*THINGS TO DO:*
**1.** In the article on gymnast Jami Lanz, at what venue were the 2001 Junior Olympic Nationals held?
**2.** Set down a passage of the article on gymnast Jami Lanz word for word, starting at the words "SPRINGFIELD - Jami" and ending after "10 national meet.".
**3.** Name every gymnastics event mentioned in the article on gymnast Jami Lanz.

*DOCUMENT EXTRACT:*
-- Begin --
SPRINGFIELD - Jami Lanz stayed close to home for her first appearance on the national gymnastics scene.

As an eighth-grader, Lanz finished in a tie for seventh place in the Junior B session of the 2001 Junior Olympic Nationals at the Moshofsky Center. She placed 10th in the floor exercise and uneven bars during her first Level 10 national meet.

Lanz returned to nationals two years later in Colorado Springs, Colo., and finished fourth on both the vault and uneven bars.

"It felt a lot more important that time," Lanz said. "It felt a lot bigger, but really it was the same thing. When it was in Eugene, all my family was able to come and I was sleeping at home and then there you're sleeping in a hotel."

Last year, the pressure was even greater at the nationals in Kissimmee, Fla.
-- End --
*LISTED ENTRIES:*
-- Begin --
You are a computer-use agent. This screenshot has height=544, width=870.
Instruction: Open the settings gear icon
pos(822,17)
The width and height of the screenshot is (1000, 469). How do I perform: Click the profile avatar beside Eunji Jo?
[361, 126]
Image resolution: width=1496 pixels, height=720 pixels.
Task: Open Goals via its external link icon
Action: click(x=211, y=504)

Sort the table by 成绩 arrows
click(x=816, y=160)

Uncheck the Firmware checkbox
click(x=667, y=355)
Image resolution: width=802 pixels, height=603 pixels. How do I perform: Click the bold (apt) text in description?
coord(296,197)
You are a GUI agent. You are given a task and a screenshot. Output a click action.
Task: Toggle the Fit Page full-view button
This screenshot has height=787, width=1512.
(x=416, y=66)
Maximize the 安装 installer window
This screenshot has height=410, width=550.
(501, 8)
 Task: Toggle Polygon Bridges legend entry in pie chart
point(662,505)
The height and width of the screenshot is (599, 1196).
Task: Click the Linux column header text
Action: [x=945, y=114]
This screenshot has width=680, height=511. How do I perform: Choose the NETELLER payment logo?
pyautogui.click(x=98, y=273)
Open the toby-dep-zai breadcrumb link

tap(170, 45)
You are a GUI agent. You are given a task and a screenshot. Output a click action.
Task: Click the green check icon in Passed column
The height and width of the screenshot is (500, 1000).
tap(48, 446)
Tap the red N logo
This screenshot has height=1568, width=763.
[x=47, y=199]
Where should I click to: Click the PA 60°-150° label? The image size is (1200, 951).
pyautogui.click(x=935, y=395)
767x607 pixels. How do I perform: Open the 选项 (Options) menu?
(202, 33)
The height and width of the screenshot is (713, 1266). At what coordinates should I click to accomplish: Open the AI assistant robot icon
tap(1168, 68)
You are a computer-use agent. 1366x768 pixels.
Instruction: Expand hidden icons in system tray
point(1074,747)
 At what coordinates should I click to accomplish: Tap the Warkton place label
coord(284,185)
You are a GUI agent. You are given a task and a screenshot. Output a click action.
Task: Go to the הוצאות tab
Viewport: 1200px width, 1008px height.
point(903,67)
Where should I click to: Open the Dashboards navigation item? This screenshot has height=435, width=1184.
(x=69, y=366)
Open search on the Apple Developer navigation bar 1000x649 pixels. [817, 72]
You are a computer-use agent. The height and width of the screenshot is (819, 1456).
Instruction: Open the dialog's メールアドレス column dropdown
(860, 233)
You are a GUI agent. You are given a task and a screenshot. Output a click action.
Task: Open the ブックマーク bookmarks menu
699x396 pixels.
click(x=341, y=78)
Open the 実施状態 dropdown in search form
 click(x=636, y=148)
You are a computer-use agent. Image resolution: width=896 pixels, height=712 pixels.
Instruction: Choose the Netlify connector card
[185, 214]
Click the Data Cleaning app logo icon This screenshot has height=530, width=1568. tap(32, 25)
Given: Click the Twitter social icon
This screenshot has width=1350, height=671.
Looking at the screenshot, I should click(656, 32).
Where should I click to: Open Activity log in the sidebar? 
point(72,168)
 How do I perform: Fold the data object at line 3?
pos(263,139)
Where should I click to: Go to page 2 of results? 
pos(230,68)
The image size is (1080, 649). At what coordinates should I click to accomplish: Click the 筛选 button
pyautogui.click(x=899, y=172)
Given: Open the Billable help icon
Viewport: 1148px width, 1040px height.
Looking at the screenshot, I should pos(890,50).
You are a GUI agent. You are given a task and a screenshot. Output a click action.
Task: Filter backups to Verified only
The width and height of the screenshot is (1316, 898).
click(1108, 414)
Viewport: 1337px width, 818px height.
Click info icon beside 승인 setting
-- End --
*ANSWERS TO THE EXERCISE:*
**1.** The Moshofsky Center.

**2.**
SPRINGFIELD - Jami Lanz stayed close to home for her first appearance on the national gymnastics scene.

As an eighth-grader, Lanz finished in a tie for seventh place in the Junior B session of the 2001 Junior Olympic Nationals at the Moshofsky Center. She placed 10th in the floor exercise and uneven bars during her first Level 10 national meet.

**3.** Floor exercise, uneven bars, vault